Good news: Iran willing to 'negotiate' over uranium exchange

Iran has indicated its willingness to return to the negotiating table with the P 5+1 powers in September. And the Obama administration is eager to embrace the new negotiations.
Iran has given an assurance that it would stop enriching uranium to 20 percent purity if world powers agreed to a proposed nuclear fuel swap, Turkish Foreign Minister Ahmet Davutoglu told reporters in Istanbul.

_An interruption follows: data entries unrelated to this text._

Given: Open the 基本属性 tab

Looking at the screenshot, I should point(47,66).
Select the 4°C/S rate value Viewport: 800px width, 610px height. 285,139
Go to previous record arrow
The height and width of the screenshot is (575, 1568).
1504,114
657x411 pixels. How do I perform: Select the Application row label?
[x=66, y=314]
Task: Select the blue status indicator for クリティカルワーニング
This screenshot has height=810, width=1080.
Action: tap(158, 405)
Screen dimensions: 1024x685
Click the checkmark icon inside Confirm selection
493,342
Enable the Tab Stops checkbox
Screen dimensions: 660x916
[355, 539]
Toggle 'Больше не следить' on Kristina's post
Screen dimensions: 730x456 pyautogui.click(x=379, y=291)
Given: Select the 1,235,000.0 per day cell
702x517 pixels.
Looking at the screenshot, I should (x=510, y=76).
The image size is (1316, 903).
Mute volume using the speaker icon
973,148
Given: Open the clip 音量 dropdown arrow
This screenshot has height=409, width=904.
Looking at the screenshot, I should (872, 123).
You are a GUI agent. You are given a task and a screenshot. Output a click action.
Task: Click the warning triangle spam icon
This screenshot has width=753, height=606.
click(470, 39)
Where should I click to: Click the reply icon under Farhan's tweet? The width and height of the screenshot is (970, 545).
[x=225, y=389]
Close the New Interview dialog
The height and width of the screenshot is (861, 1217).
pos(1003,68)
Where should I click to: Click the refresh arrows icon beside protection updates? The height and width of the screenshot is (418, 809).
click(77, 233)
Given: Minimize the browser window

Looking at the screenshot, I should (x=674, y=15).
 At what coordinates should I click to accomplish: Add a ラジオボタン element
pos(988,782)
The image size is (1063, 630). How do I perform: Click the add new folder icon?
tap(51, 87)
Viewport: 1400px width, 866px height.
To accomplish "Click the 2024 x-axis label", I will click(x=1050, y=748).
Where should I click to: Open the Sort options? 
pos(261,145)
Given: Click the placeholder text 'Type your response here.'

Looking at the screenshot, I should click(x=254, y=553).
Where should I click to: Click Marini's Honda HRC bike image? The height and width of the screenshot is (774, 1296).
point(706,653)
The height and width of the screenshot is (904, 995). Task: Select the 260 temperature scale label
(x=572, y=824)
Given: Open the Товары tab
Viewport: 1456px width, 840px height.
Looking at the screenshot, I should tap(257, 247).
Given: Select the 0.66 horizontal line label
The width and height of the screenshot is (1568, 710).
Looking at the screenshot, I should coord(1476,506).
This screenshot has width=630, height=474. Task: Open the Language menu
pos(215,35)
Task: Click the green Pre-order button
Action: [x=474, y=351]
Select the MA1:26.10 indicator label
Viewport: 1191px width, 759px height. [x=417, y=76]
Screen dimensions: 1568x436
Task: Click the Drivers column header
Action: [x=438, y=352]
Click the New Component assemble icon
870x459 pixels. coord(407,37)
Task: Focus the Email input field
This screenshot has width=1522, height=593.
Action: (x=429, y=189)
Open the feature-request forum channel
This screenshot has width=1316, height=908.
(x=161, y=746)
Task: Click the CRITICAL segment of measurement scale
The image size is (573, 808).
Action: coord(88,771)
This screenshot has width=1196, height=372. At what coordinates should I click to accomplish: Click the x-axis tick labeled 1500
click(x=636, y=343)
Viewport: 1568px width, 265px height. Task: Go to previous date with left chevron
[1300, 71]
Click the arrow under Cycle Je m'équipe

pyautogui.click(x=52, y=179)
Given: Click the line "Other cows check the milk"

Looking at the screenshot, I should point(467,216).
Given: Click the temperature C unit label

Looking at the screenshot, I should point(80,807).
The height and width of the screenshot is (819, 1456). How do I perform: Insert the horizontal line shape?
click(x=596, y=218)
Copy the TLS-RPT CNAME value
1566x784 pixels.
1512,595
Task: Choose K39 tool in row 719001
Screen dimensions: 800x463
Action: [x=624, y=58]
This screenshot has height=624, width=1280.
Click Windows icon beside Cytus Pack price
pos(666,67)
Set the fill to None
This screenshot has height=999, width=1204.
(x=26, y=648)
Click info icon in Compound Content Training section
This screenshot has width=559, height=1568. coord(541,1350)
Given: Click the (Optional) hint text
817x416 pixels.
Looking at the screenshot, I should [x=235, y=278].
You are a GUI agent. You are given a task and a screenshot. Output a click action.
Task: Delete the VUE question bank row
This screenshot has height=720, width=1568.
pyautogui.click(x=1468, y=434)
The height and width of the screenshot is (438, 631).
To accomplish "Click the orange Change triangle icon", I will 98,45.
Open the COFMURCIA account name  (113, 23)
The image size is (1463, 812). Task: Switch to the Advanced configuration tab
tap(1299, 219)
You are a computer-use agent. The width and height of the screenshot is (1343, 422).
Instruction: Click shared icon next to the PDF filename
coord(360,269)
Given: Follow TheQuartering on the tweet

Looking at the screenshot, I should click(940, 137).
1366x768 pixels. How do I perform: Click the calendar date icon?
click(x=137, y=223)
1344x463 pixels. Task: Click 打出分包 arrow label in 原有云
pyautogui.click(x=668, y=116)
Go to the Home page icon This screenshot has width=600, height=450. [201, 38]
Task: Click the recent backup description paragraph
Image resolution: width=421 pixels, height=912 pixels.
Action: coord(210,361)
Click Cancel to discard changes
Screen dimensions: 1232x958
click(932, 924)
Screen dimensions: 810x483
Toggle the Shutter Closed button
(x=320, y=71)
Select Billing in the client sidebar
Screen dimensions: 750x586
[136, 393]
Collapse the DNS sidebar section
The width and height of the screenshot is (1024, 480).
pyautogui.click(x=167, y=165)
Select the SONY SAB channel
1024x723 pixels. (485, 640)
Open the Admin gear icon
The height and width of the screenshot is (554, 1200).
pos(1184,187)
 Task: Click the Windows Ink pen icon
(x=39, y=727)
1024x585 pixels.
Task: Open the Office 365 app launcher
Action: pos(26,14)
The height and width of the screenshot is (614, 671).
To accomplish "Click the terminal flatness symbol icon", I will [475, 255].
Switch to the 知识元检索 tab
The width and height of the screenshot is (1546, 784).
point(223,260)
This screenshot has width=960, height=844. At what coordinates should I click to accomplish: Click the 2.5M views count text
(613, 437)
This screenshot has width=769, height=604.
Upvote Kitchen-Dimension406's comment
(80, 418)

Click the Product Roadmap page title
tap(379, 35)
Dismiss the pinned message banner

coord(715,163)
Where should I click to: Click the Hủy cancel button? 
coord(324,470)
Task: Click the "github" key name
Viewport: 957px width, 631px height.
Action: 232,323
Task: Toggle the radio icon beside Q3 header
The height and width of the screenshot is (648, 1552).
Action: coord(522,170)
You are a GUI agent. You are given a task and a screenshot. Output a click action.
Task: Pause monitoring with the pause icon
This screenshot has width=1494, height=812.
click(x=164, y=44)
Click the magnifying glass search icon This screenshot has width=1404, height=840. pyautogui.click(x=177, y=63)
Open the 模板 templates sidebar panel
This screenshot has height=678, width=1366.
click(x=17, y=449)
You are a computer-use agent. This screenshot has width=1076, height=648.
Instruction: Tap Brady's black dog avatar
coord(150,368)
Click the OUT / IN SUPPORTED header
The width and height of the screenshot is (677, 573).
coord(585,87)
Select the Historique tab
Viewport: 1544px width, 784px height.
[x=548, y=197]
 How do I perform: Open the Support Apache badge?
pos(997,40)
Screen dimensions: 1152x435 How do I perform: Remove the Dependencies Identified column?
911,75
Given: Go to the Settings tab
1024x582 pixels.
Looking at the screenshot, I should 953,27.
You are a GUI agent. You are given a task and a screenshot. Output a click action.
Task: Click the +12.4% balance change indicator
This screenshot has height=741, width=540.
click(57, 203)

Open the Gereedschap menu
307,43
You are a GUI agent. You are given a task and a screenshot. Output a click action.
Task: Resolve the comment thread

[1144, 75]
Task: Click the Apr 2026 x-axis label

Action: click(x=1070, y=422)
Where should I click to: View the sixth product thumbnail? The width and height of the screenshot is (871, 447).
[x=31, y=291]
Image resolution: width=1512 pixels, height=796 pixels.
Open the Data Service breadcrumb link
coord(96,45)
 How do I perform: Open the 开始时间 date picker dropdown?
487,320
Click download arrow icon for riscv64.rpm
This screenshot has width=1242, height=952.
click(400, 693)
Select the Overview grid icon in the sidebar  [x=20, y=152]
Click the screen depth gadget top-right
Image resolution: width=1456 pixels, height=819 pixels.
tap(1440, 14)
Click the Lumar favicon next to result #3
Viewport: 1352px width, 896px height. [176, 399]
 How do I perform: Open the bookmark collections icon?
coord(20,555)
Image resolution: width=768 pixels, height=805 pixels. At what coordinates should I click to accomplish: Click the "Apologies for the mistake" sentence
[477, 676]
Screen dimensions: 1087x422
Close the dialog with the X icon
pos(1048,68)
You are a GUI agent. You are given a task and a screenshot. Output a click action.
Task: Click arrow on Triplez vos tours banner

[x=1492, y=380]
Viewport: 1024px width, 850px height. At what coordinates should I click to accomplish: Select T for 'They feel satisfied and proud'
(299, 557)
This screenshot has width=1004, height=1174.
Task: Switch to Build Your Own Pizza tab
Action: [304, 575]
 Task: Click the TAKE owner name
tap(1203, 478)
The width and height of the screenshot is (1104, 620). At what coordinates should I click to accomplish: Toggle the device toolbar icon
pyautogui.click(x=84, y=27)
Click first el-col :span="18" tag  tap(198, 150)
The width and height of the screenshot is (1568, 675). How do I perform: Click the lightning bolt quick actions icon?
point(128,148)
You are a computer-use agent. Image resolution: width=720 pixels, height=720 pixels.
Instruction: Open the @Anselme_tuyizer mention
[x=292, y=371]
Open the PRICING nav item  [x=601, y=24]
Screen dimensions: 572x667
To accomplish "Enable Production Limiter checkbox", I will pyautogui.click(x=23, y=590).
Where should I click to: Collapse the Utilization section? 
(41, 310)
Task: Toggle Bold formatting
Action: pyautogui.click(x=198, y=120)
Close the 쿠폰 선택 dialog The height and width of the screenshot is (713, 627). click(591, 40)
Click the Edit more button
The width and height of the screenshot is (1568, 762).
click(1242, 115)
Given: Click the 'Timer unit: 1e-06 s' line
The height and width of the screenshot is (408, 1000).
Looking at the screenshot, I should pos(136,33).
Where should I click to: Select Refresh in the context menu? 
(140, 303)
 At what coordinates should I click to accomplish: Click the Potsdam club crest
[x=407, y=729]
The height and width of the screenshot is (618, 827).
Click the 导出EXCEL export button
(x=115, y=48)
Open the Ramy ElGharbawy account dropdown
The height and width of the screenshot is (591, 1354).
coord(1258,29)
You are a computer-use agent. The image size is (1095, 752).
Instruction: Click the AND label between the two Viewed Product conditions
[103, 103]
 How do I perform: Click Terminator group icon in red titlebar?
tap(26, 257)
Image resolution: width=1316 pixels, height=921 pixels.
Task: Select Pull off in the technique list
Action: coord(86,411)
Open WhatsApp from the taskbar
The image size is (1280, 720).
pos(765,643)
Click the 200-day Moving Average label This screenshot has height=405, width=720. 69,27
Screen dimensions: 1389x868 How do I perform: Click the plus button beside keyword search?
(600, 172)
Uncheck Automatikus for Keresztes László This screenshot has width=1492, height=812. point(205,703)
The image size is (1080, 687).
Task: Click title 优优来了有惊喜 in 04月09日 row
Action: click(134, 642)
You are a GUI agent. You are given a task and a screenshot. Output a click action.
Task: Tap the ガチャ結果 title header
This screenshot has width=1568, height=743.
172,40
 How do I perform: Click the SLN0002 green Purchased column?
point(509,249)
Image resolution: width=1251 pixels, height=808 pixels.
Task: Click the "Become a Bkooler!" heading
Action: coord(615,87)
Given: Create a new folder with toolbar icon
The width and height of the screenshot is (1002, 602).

The offer, conveyed to Davutoglu on Sunday, could bode well for an expected resumption of talks in September between Iran and major powers on the Islamic Republic's atomic program, which Tehran says is for peaceful purposes and not for bombs.

Asked about Davutoglu's comments, the U.S. State Department said Iran had often sent mixed signals but that the United States was "fully prepared" to resume talks among the six major powers and Tehran about Iran's nuclear program.

Iran last met the United States, Britain, China, France, Germany and Russia in Geneva in October, when they discussed Iran sending some low-enriched uranium abroad in exchange for fuel for a Tehran reactor that makes medical isotopes.

"We hope to have the same kind of meeting coming up in the coming weeks that we had last October," State Department spokesman P.J. Crowley told reporters. "We are interested in a process -- more than one meeting."
And where would Iran's uranium be stored? Turkey, of course.

Note also that Iran isn't going to stop enriching until a deal is reached. That could take years.

What could go wrong?

1 Comments:

At 2:18 AM, Blogger NormanF said...

The Iranians have bought themselves more time to build a nuclear bomb and they are amazed at how eagerly the West took them up on their offer! Good dhimmis, those Westerners!